A expansão possibilitou que a instalação passasse a operar exportação de soja, farelo de soja, milho e açúcar, tornando-se uma moderna aliada para o escoamento da produção agrícola nacional. Com o adicional de capacidade já incrementado, o terminal acrescenta aproximadamente 20% ao volume de commodities agrícolas exportado por Santos em 2016.

Os números positivos possibilitaram a consolidação do Corredor Centro-Sudeste, considerado pelo agronegócio nacional uma importante rota de escoamento de granéis sólidos. O trajeto inicia-se nos terminais integradores da VLI em Uberaba, no Triângulo Mineiro, e Guará, no interior de São Paulo, e segue até o complexo portuário santista.

O início do transporte é realizado por caminhões, que fazem o transbordo da carga para trens nos terminais. As composições férreas atravessam o Estado, descem a Serra do Mar e acessam os novos 11 quilômetros de trilhos instalados no terminal, capaz de descarregar uma composição com 85 vagões em até seis horas.

Toda a carga destinada à exportação chegará por trilhos. Com a plena exploração do modal ferroviário, evitamos o acréscimo de 1.500 caminhões circulando por dia nas rodovias do litoral. "Não fazia sentido a gente investir mais de R$ 2 bilhões sem criar algum benefício para a comunidade onde estamos atuando", pondera o gerente-geral do Tiplam, Alessandro Gama.

A readequação da cadeia logística, visando segurança e qualificação operacional, custou cerca de R$ 2 bilhões. A empresa construiu terminais multimodais no interior, adquiriu novas locomotivas e vagões, modernizou a linha férrea no trajeto e está ampliando oficinas de manutenção.

As modernizações possibilitarão que o corredor de exportação de grãos, cujo destino final no País é Santos, aumente de 7,5 milhões para 19,8 milhões de toneladas de granéis sólidos ao ano. Segundo estimativas da própria companhia, o investimento possibilita redução de tempo no ciclo de toda a cadeia logística em até 70%.

Em sua estrutura original, o Tiplam possuía um pátio de enxofre, um armazém para fertilizantes, além de um tanque de amônia. Essa instalação, anterior à ampliação, totalizava 140 mil toneladas de capacidade estática para guardar os produtos, que até então tinham à disposição somente um berço de atracação de navios para importação.

Durante a ampliação, foram construídos um novo pátio para 66 mil toneladas e cinco novos armazéns: dois para grãos (83 mil toneladas cada), um para açúcar (114 mil toneladas), um que pode abrigar tanto açúcar quanto grãos (114 mil toneladas ou 83 mil toneladas) e outro para fertilizantes (60 mil toneladas).

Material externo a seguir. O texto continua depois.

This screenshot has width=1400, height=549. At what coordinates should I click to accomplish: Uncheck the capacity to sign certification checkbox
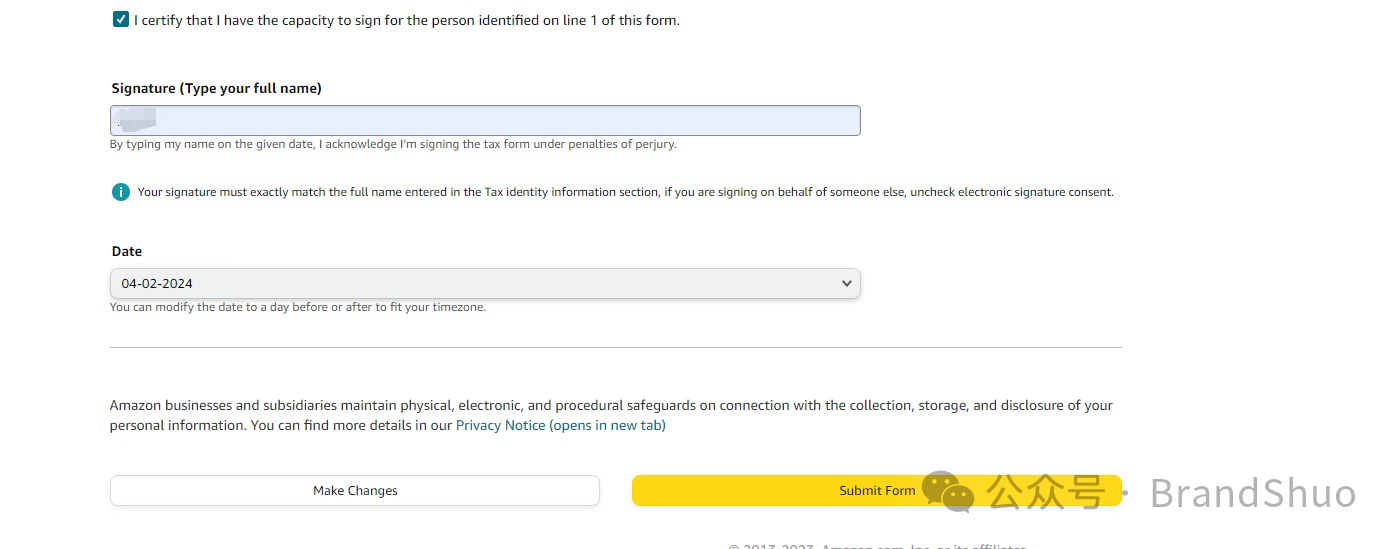pyautogui.click(x=121, y=20)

O novo Tiplam completou-se com três novos berços construídos para atender à nova demanda da instalação. Os atracadouros, aos poucos, também são capazes de receber navios com maior capacidade e maior calado (profundidade estabelecida pela distância entre a linha d'água e o fundo da embarcação) ao final da recuperação do canal de navegação.